Docket No. Sac. 7907.
September 14, 1972.
Ralph Santiago Abascal, Jay-Allen Eisen, Valerie Vanaman, Daniel S. Brunner and Steven J. Cole for Petitioners.
Evelle J. Younger, Attorney General, Elizabeth Palmer, Assistant Attorney General, Edward M. Belasco and Jerold A. Prod, Deputy Attorneys General, for Respondents.
On December 6, 1971, we granted petitioners extraordinary relief in the form of mandamus to compel respondents to administer the state Aid to Families with Dependent Children Program (AFDC) so that nonexempt income earned by an AFDC recipient would be deducted from the standard of need table of Welfare and Institutions Code section 11452 and not from the lower statutory maximum table of section 11450. Section 28 of the Welfare Reform Act of 1971 had provided that outside income was to be subtracted from the section 11450 table. ( Villa v. Hall (1971) 6 Cal.3d 227 [ 98 Cal.Rptr. 460, 490 P.2d 1148].)
Subsequent to our unanimous opinion in this matter, the United States Supreme Court, in Jefferson v. Hackney (1972) 406 U.S. 535 [32 L.Ed.2d 285, 92 S.Ct. 1724], considered issues comparable to those raised in the original petition herein. Because of the similarity between the instant case and Jefferson, the Supreme Court granted a writ of certiorari herein and thereafter vacated our opinion and remanded the matter to us for further consideration in light of its later decision in Jefferson. ( Hall v. Villa (1972) 406 U.S. 965 [32 L.Ed.2d 664, 92 S.Ct. 2407].) We have followed that direction.

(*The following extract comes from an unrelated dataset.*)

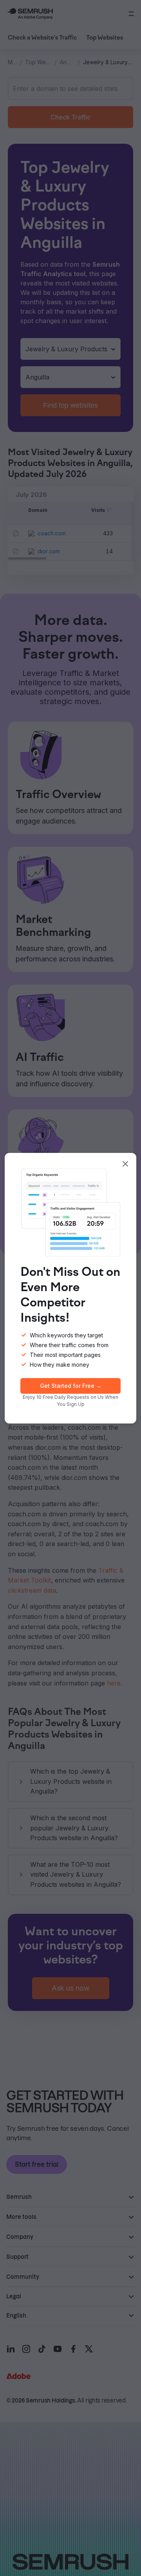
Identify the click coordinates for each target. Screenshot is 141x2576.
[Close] (125, 1164)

In our opinion we concluded that petitioners were entitled to relief based on section 402, subdivisions (a)(7), (a)(8), and (a)(23) of the Social Security Act, on the decision of the Supreme Court in Rosado v. Wyman (1970) 397 U.S. 397 [25 L.Ed.2d 442, 90 S.Ct. 1207], and on the legislative intent that employment incentive is deemed a paramount objective. (6 Cal.3d at p. 235, fn. 13.) In Jefferson, the Supreme Court expressly rejected the latter two grounds and by implication the claim based on subdivision (a)(7) of section 402.
(1a) We specifically refrained in our opinion from deciding whether petitioners were entitled to relief on the basis of another provision of the Social Security Act: subdivision (a)(10) of section 402. (6 Cal.3d at p. 236, fn. 14.) On remand, petitioners allege the subdivision supports their contention that under the California act outside income must be subtracted directly from the standard of need. They submit that California determines eligibility differently than the Texas scheme at issue in Jefferson, and therefore the instant case is distinguishable from Jefferson.
Subdivision (a)(10) provides, in pertinent part, that AFDC payments must "be furnished with reasonable promptness to all eligible individuals." In Jefferson, the Supreme Court in effect held that eligibility may be based either on the full standard of need or on the standard of need reduced by a ratable percentage or a statutory maximum. (92 S.Ct. at p. 1731 [406 U.S. at pp. 545-546 (32 L.Ed.2d at p. 295)].) The Texas system under scrutiny in Jefferson determined eligibility on a ratably reduced (75 percent) standard of need, and was thus upheld.
Both parties readily concede that California's Welfare Reform Act contains a dual system of eligibility: for noncash benefits such as Medi-Cal (Welf. Inst. Code, § 14005.1) an individual is eligible if his outside income is less than the standard of need; however, for cash benefits eligibility attaches only if outside income is less than the standard of need reduced by the statutory maximum table of section 11450. Petitioners assert that under Jefferson a state may determine eligibility either by the full standard of need or by the reduced standard but cannot determine eligibility for noncash benefits on the basis of the full standard and cash benefits on the basis of the reduced standard.
We find this argument unpersuasive. (2) Nothing in the Social Security Act, as interpreted by the court in Jefferson, forbids a state from determining eligibility for one class of benefits in one manner and devising different criteria for other benefits. As long as the eligibility requirements themselves do not run afoul of the federal act, there appears no compulsion for the criteria necessary for participation in each program to be identical.
(1b) Moreover, the Supreme Court in Jefferson concluded that subdivision (a)(10) was designed primarily to prevent states from placing on waiting lists those individuals the state had already determined were eligible for aid. Since the court held that eligibility may turn on either the full standard of need or the reduced standard, subdivision (a)(10) appears to provide no substantive rights additional to those enumerated in subdivisions (a)(7), (a)(8), and (a)(23), which, we must recognize, the Supreme Court held do not assist persons in the posture of petitioners in the instant case.
The alternative writ is discharged and the peremptory writ is denied. The order staying operation of section 28 of the Welfare Reform Act is vacated.
Wright, C.J., McComb, J., Peters, J., Tobriner, J., Burke, J., and Sullivan, J., concurred.